Sargentodoxa cuneta (Oliv.) Rehd Et Wils. is a plant unique to China, which has the effects of detoxification, dispelling carbuncles, promoting blood circulation, relieving pain, and dispelling wind and dampness. The chemical components in red vine mainly include phenolic acids, phenylpropanoids, lignans, etc. Its extracts have pharmacological activities such as anti-inflammatory, antioxidant, and neuroprotective effects. In the preliminary research, our laboratory isolated the phenylpropanoid glycoside compound sargentol (190mg isolated from 6kg plant vine stems) from wild red vines, but there are few reports on the pharmacological activity of this compound. This article aims to evaluate the protective effect of sargentol on PC12 cell injury model and discuss its possible mechanism of action based on molecular docking technology, in order to provide scientific basis for the discovery of neuroprotective active ingredients from traditional Chinese medicine sources.

Fish vine ketone induced damage to PC12 cells is commonly used to establish a cell model of Parkinson’s disease, while NaN3 induced damage to PC12 cells is commonly used for preliminary screening of anti Alzheimer’s disease compounds. In this study, sargentol showed no significant inhibition on PC12 cell damage induced by fisetin and NaN3 (P>0.05), but was most sensitive to the H2O2 injury model and had a significant inhibitory effect on intracellular ROS induced by H2O2 in PC12 cells.
In order to further investigate the neuroprotective mechanism of sargentol, AutoDock Vina software was used to virtually screen its binding target proteins in this study. Considering that ROS effect is a common cause of cell damage or apoptosis in the H2O2 damaged cell model, we selected 14 proteins, mainly ROS effect and inflammation related proteins, for molecular docking.
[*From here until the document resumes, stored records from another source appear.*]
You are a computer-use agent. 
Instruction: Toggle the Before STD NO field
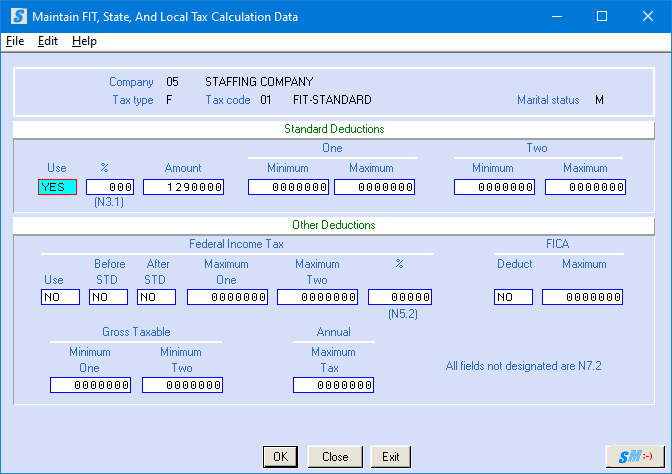pos(109,297)
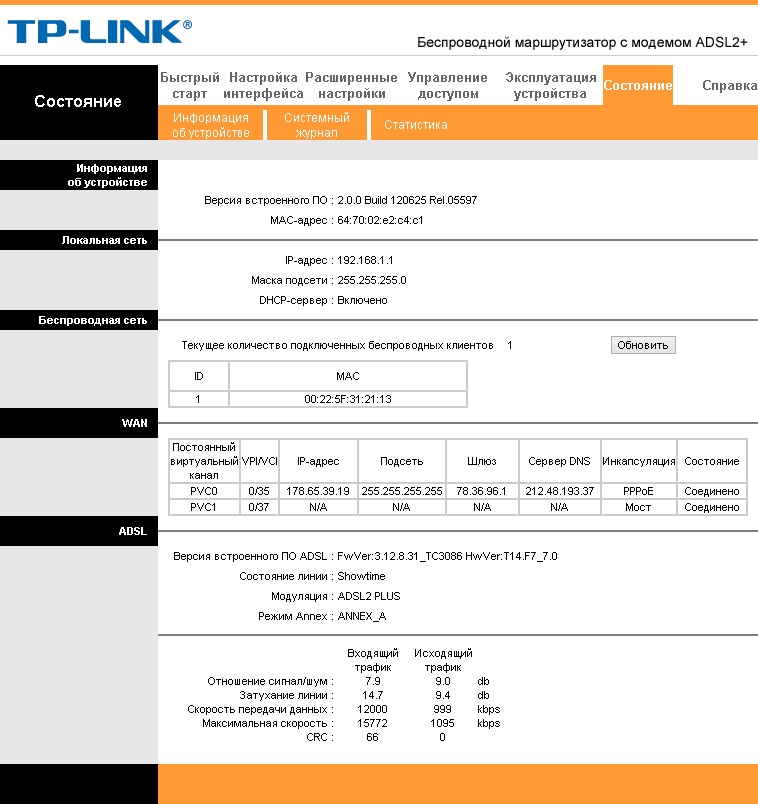Viewport: 758px width, 804px height.
Task: Click the Обновить button
Action: (x=643, y=345)
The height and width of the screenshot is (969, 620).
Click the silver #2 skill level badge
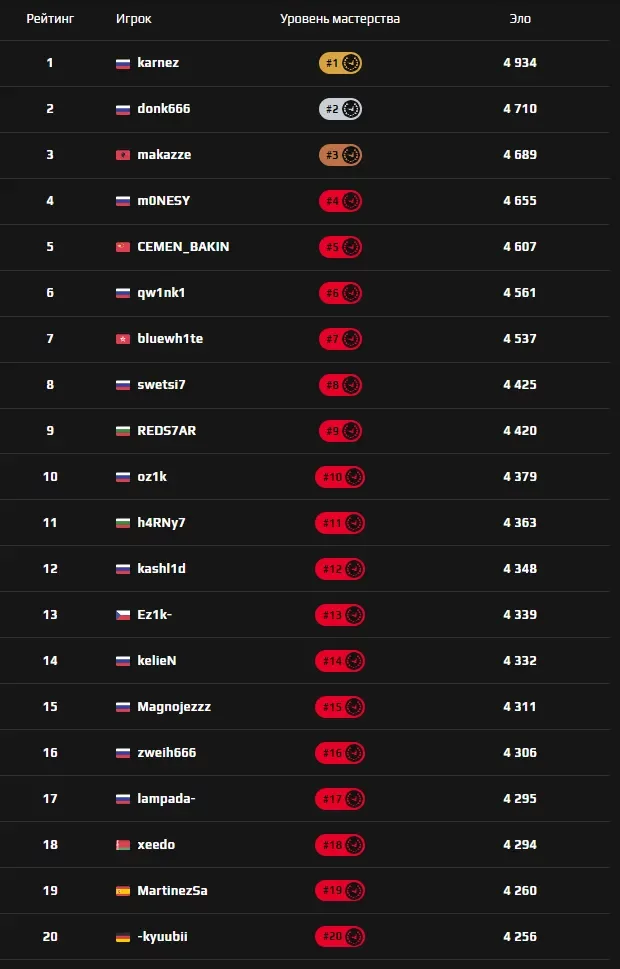tap(340, 109)
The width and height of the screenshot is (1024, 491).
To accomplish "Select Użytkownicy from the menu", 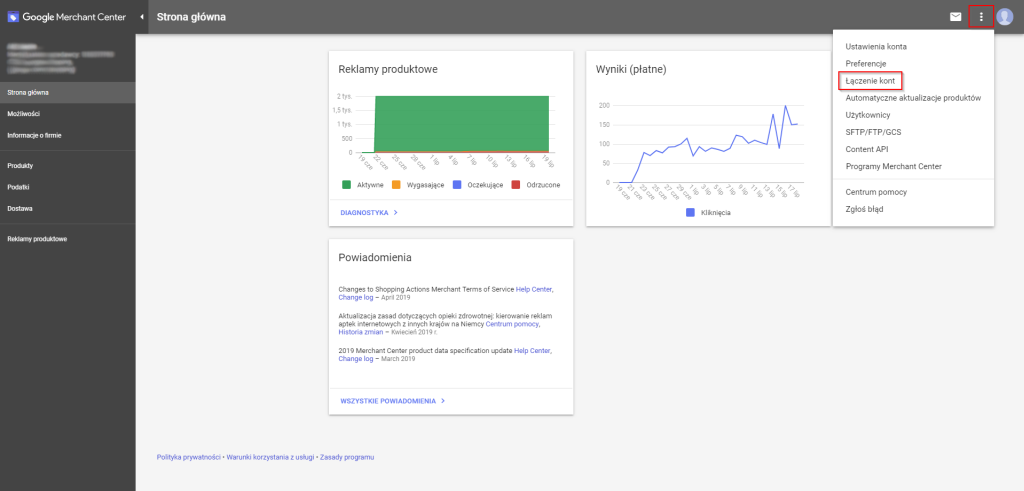I will [868, 115].
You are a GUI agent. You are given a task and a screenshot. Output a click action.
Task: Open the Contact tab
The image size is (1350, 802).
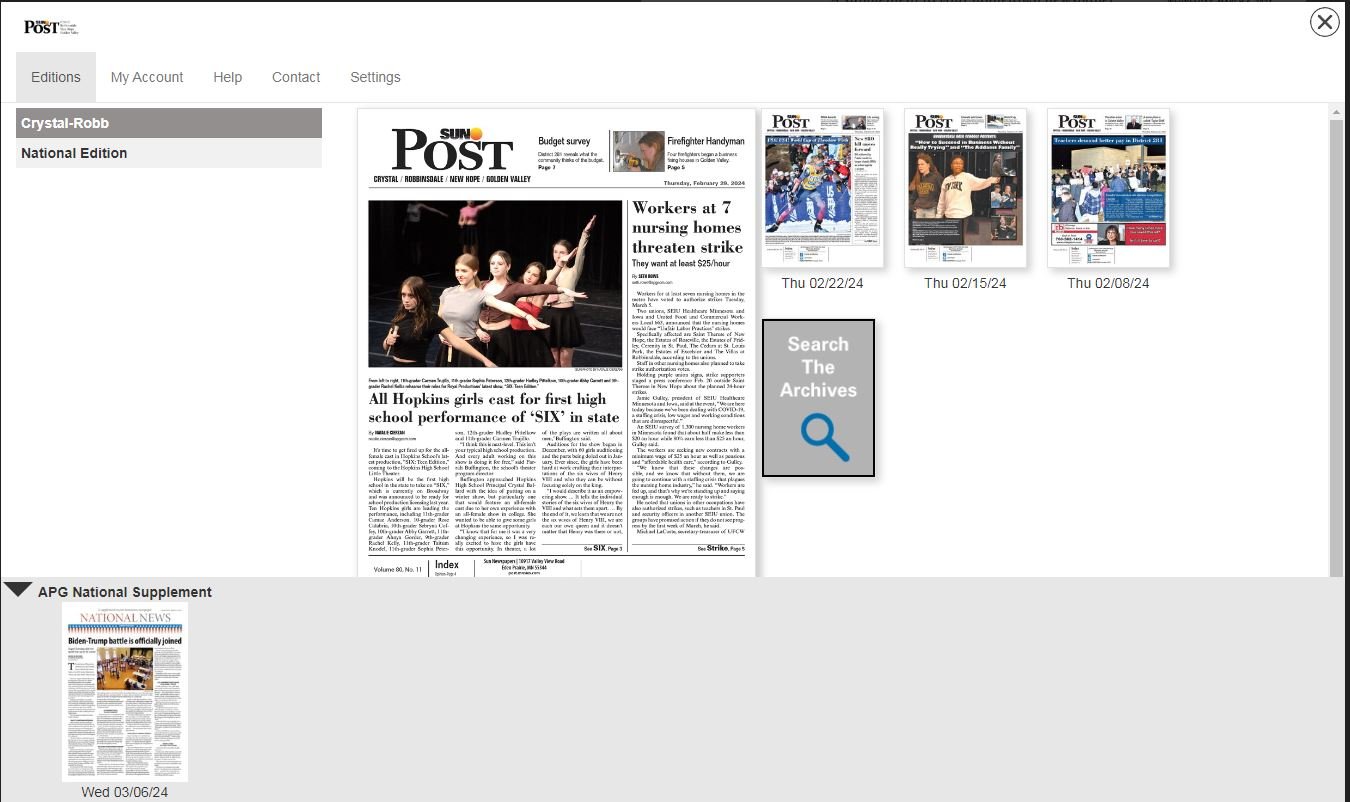296,77
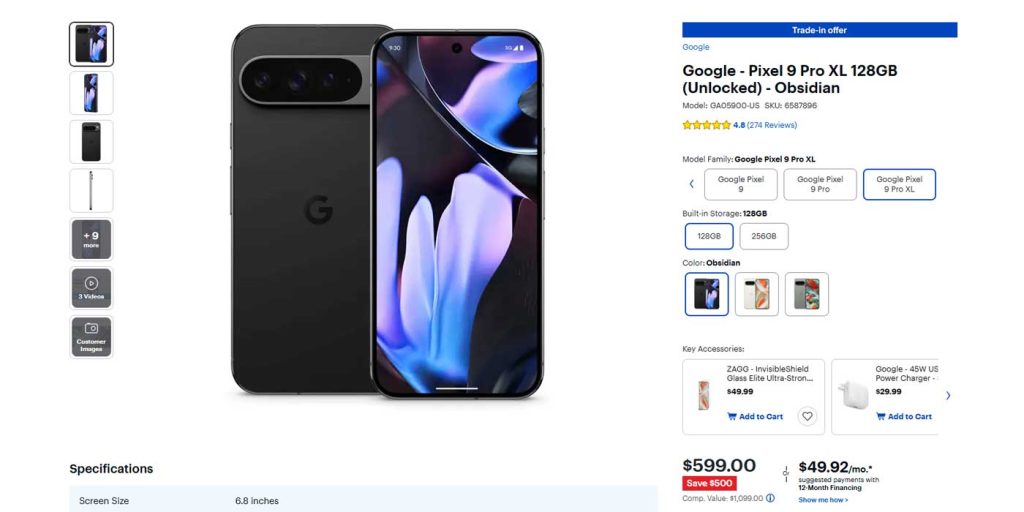Show next key accessories with right chevron
The height and width of the screenshot is (512, 1024).
pyautogui.click(x=948, y=396)
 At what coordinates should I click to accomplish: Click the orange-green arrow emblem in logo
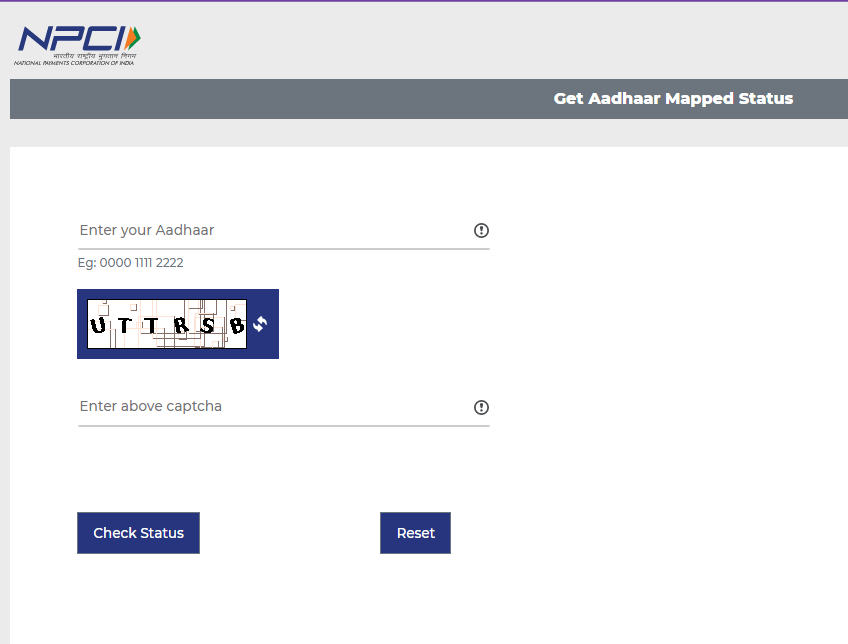133,38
Based on the binding energy and ratio R, potential targets of sargentol were identified, including TLR2 (5D3I), iNOS (2Y37), PI3K (1E7V), Keap1 (4L7B), and IKK β (3RZF). The Keap1-Nrf2-ARE signaling pathway is one of the most important mechanisms for cell defense against ROS damage. The binding energy between Keap1 (4L7B) and sargentol is -7.2 kcal/mol, indicating that sargentol may have strong activation ability towards the protein Keap1 and potential anti ROS effects based on the Keap1-Nrf2-ARE signaling pathway. This speculation is consistent with the data under Experiment 2.2. TLR2 (5D3I), iNOS (2Y37), and PI3K (1E7V) are important regulatory proteins for ROS and inflammation. In this molecular docking, their binding energies to sargentol were -7.7, -7.7, and -7.3 kcal/mol, respectively. Especially for the former, the binding strength exceeded that of the original ligand (-7.5 kcal/mol). Suggesting that sargentol may exert neuroprotective effects by inhibiting the oxidative stress inflammation oxidative stress cycle. In previous studies, it was found that sargentol can significantly inhibit ear swelling in mice, and its anti-inflammatory activity is consistent with the molecular docking prediction in this study. According to the binding energy, sargentol has a weak ability to inhibit excitotoxicity and regulate apoptosis genes. Future research will focus on the anti-inflammatory activity and mechanism of sargentol.